PARIS — Cobham plc’s desire to purchase satellite communications antenna manufacturer Thrane & Thrane has been known for several months, but until April 10 it was unclear how badly the British company wanted the deal.
In an April 10 conference call with investors, Cobham officials said they have decided to continue pursuing Thrane, despite Thrane management’s previous rebuff because the logic of merging two satellite communications ground gear manufacturers is too compelling to ignore.
Cobham officials further said that to sweeten the deal for Thrane management and employees, Cobham will move its SeaTel marine antenna business from California to be co-located with Thrane’s facility in Lyngby, Denmark. Thrane’s current management would be left in place, Cobham said.
If Cobham gets 100 percent of Thrane, its entire satellite communications ground segment business, now reporting some $159 million per year in revenue, would be transferred to Denmark.
“This is very unusual for us,” Cobham Executive Chairman John Devaney said during the conference call, referring to Cobham’s decision to pursue a potentially hostile bid. “We normally only do things on a 100 percent agreed basis with every acquisition that we make.”
Cobham may yet secure the approval of the needed 50.01 percent of Thrane shareholders to proceed with the acquisition. But to demonstrate its persistence, Cobham has made clear that it would retain its current 25.6 percent ownership of Thrane, plus any additional shares that it purchases in the current offer, for the foreseeable future even if the company is stopped short of a majority ownership.
The synergies Cobham said would be a clear benefit of the deal would be lesser, but the company is hopeful that, sooner or later, the logic of the merger will be obvious to the majority of Thrane shareholders. Until that day, Cobham will wait things out.
“Clearly it’s unusual to be contemplating an acquisition where you may end up with different levels of ownership,” Cobham Chief Financial Officer Warren Tucker said during the conference call. “But we felt that the strategic rationale and the benefits of combining the businesses was so compelling in this case that we were willing to take a long-term and patient view and, if necessary, go through a couple of different levels of ownership before hopefully, eventually, putting the two units completely together.”
Dorset, England-based Cobham has specialized in C-, Ku- and X-band satellite ground terminals, with the latter used mainly by military customers.

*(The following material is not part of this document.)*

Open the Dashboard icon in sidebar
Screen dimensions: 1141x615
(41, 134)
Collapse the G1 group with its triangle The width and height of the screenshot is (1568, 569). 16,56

Thrane has focused on L-band terminals, mainly for use by customers of mobile satellite services providerof London.
Inmarsat is moving to expand its offer to include broadband capabilities that are unavailable in L-band by launching the Inmarsat Global Xpress service in 2015 aboard three all-Ka-band satellites. Cobham has won a $40 million contract to be the initial maritime partner for Global Xpress.
This contract win, in late 2011, suggests that Cobham was already moving closer to Thrane’s business even before its initial takeover offer in March was rejected by Thrane management. For the nine months ending last Jan. 31 — Thrane’s fiscal year ends April 30 — Thrane’s business was 58 percent maritime satellite communications terminals, 22 percent land-mobile terminals, 12 percent aeronautical and 8 percent fixed-land Earth stations.
Thrane employs some 600 people in Denmark, the United States, Norway, Sweden, China and Singapore.
Cobham’s current business is focused on stabilized marine satellite antennas and very small aperture terminals, or VSATs. VSATs often linked to Ku-band telecommunications satellites, whose owners are adding new beams to reach beyond their terrestrial focus to capture maritime communications customers.
Cobham acquired SeaTel in 2003 and said SeaTel’s revenue and R&D investment have both doubled since the purchase. Cobham purchased TracStar, a specialist in land-mobile satellite communications gear, in 2005 and has grown the business by 60 percent since then, Cobham said.